Sunday, June 29, 2014

Laman and Lemuel

Laman and Lemuel
In 1 Nephi 2:12-13 Nephi mentions that both Laman and Lemuel did not believe the teachings of their father Lehi regarding the impending fate of the city of Jerusalem. That attitudes seems strange based on the fact that cities were destroyed on a routine basis anciently and that Jerusalem was not unusually large or well fortified. What, then, was the source of their misplaced confidence?

The answer may lie in the recent history of Jerusalem and in the prevailing attitudes of its people at the time. Approximately one hundred years before the time of Laman and Lemuel, Hezekiah, king of Judah, defied the Assyrian king, Sennacherib and stopped paying tribute. In retribution, Sennacherib invaded Judah and nearly wiped out the entire kingdom. When he laid siege to Jerusalem the city was saved by either (depending on which source you accept) a plague of some kind that swept through the Assyrian camp (2 Kings 19:35) or by a large payment made to Sennacherib when Hezekiah stripped the temple of all its precious metals (2 Kings 18:13-16) or a combination of the two. (A few years ago I put together a short video depicting this event. You can watch it here.)

Margaret Barker in The Gate of Heaven: The History and Symbolism of the Temple in Jerusalem explained what the result of the city's preservation was on its inhabitants: "The people of Jerusalem were content to believe that the presence of the temple had saved them and would continue to do so" (6, emphasis added). In all probability Lehi's progenitors were refugees from the northern kingdom of Israel who had fled to Jerusalem when Assyria decimated it (the northern kingdom) only twenty years before. They had probably witnessed first hand the immense power of the Assyrian war machine as their homeland was destroyed. It must have seemed all the more miraculous, therefore, when their lives were preserved in Jerusalem and this may have contributed to their confidence that Jerusalem could not be destroyed. This attitude was inherited by Laman and Lemuel and their contemporaries. It turned out, however, that their confidence was tragically misplaced.
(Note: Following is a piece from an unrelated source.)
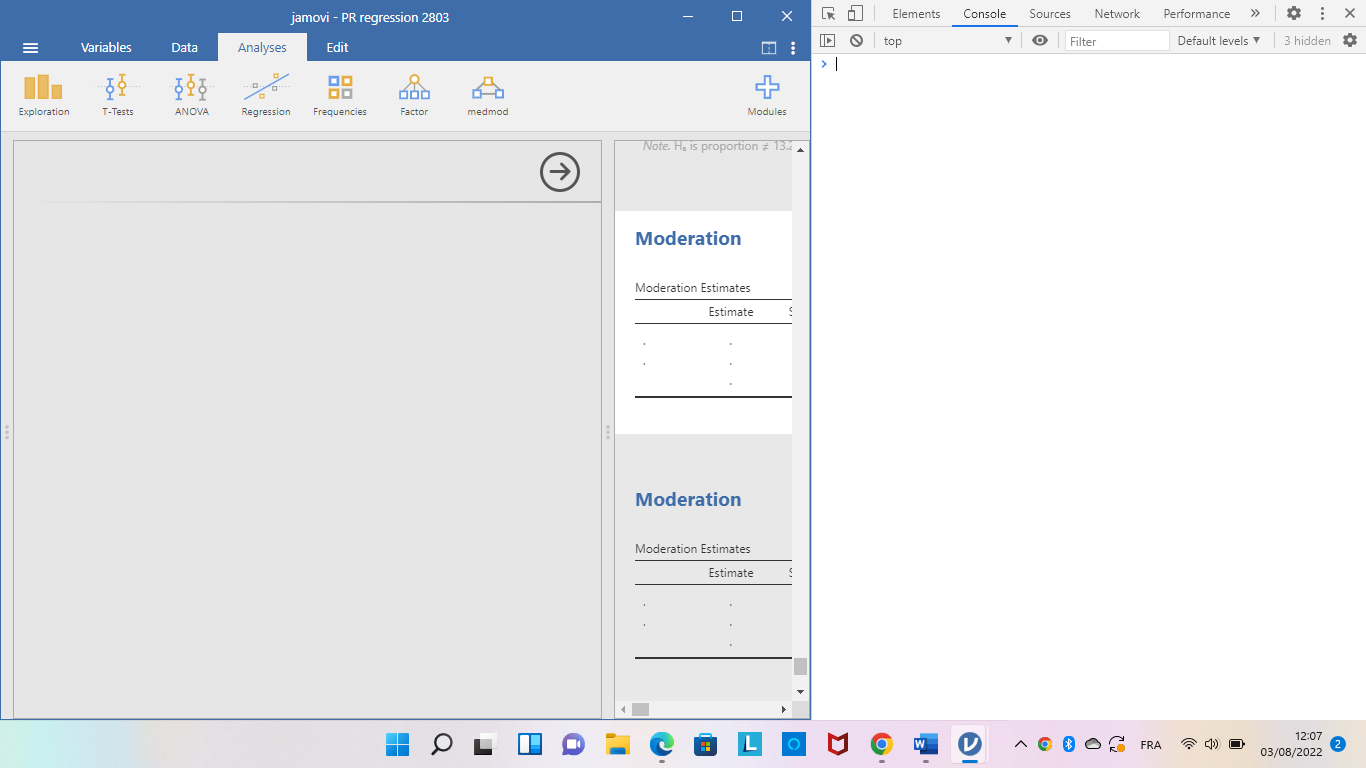Open the Frequencies analysis menu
In 586 BC, fourteen years, or thereabouts, after Lehi's departure from Jerusalem the Babylonian empire laid siege to the city, slaughtered its inhabitants and razed the temple to the vindication of Lehi and Jeremiah. It would not be until several decades later that the Jews would be allowed to rebuild their sacred edifice following the decree of Cyrus, the Persian king. Unfortunately, the Israelites of that era learned the hard lesson that the Lord would not protect his people unconditionally. His promises could only be secured by obedience to his laws and commandments.